→ **Task prompt**
Each line of the listing is to be retyped exactly as given.

--- --- ---

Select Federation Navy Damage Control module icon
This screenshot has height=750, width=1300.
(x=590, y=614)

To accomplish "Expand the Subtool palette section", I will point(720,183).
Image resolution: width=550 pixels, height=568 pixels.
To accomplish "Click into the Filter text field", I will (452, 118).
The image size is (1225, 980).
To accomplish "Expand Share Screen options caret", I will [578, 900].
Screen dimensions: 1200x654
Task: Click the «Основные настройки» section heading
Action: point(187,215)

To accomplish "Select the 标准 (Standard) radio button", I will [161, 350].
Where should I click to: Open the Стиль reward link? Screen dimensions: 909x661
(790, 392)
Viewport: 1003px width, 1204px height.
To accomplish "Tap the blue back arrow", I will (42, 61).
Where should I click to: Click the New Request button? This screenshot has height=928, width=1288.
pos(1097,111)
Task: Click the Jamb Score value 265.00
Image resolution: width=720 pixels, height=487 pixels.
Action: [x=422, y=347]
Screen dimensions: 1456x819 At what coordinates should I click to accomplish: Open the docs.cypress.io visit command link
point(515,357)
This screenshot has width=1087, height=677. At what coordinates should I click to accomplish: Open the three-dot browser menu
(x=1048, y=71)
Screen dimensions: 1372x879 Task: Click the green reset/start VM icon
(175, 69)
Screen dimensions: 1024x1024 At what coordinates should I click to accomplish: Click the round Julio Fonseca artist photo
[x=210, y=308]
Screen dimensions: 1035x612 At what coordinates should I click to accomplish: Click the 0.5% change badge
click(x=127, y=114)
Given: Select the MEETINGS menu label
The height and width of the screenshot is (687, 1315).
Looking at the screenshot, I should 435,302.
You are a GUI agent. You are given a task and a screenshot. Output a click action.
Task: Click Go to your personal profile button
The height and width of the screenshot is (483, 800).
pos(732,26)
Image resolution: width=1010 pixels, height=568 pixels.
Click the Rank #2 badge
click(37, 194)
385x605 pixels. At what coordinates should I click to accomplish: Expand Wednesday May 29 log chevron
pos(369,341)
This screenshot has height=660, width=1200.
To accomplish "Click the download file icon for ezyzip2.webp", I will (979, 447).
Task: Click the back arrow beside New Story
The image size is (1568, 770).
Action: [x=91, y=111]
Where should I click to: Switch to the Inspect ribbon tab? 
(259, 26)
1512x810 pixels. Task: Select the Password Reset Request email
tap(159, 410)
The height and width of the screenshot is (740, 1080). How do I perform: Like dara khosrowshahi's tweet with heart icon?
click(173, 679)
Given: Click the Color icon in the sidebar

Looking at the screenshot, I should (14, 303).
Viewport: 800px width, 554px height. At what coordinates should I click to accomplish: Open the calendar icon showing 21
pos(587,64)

--- --- ---

→ **Answer for this exercise**
Select Federation Navy Damage Control module icon
This screenshot has height=750, width=1300.
(x=590, y=614)

To accomplish "Expand the Subtool palette section", I will point(720,183).
Image resolution: width=550 pixels, height=568 pixels.
To accomplish "Click into the Filter text field", I will (452, 118).
The image size is (1225, 980).
To accomplish "Expand Share Screen options caret", I will [578, 900].
Screen dimensions: 1200x654
Task: Click the «Основные настройки» section heading
Action: point(187,215)

To accomplish "Select the 标准 (Standard) radio button", I will [161, 350].
Where should I click to: Open the Стиль reward link? Screen dimensions: 909x661
(790, 392)
Viewport: 1003px width, 1204px height.
To accomplish "Tap the blue back arrow", I will (42, 61).
Where should I click to: Click the New Request button? This screenshot has height=928, width=1288.
pos(1097,111)
Task: Click the Jamb Score value 265.00
Image resolution: width=720 pixels, height=487 pixels.
Action: [x=422, y=347]
Screen dimensions: 1456x819 At what coordinates should I click to accomplish: Open the docs.cypress.io visit command link
point(515,357)
This screenshot has width=1087, height=677. At what coordinates should I click to accomplish: Open the three-dot browser menu
(x=1048, y=71)
Screen dimensions: 1372x879 Task: Click the green reset/start VM icon
(175, 69)
Screen dimensions: 1024x1024 At what coordinates should I click to accomplish: Click the round Julio Fonseca artist photo
[x=210, y=308]
Screen dimensions: 1035x612 At what coordinates should I click to accomplish: Click the 0.5% change badge
click(x=127, y=114)
Given: Select the MEETINGS menu label
The height and width of the screenshot is (687, 1315).
Looking at the screenshot, I should 435,302.
You are a GUI agent. You are given a task and a screenshot. Output a click action.
Task: Click Go to your personal profile button
The height and width of the screenshot is (483, 800).
pos(732,26)
Image resolution: width=1010 pixels, height=568 pixels.
Click the Rank #2 badge
click(37, 194)
385x605 pixels. At what coordinates should I click to accomplish: Expand Wednesday May 29 log chevron
pos(369,341)
This screenshot has height=660, width=1200.
To accomplish "Click the download file icon for ezyzip2.webp", I will (979, 447).
Task: Click the back arrow beside New Story
The image size is (1568, 770).
Action: [x=91, y=111]
Where should I click to: Switch to the Inspect ribbon tab? 
(259, 26)
1512x810 pixels. Task: Select the Password Reset Request email
tap(159, 410)
The height and width of the screenshot is (740, 1080). How do I perform: Like dara khosrowshahi's tweet with heart icon?
click(173, 679)
Given: Click the Color icon in the sidebar

Looking at the screenshot, I should (14, 303).
Viewport: 800px width, 554px height. At what coordinates should I click to accomplish: Open the calendar icon showing 21
pos(587,64)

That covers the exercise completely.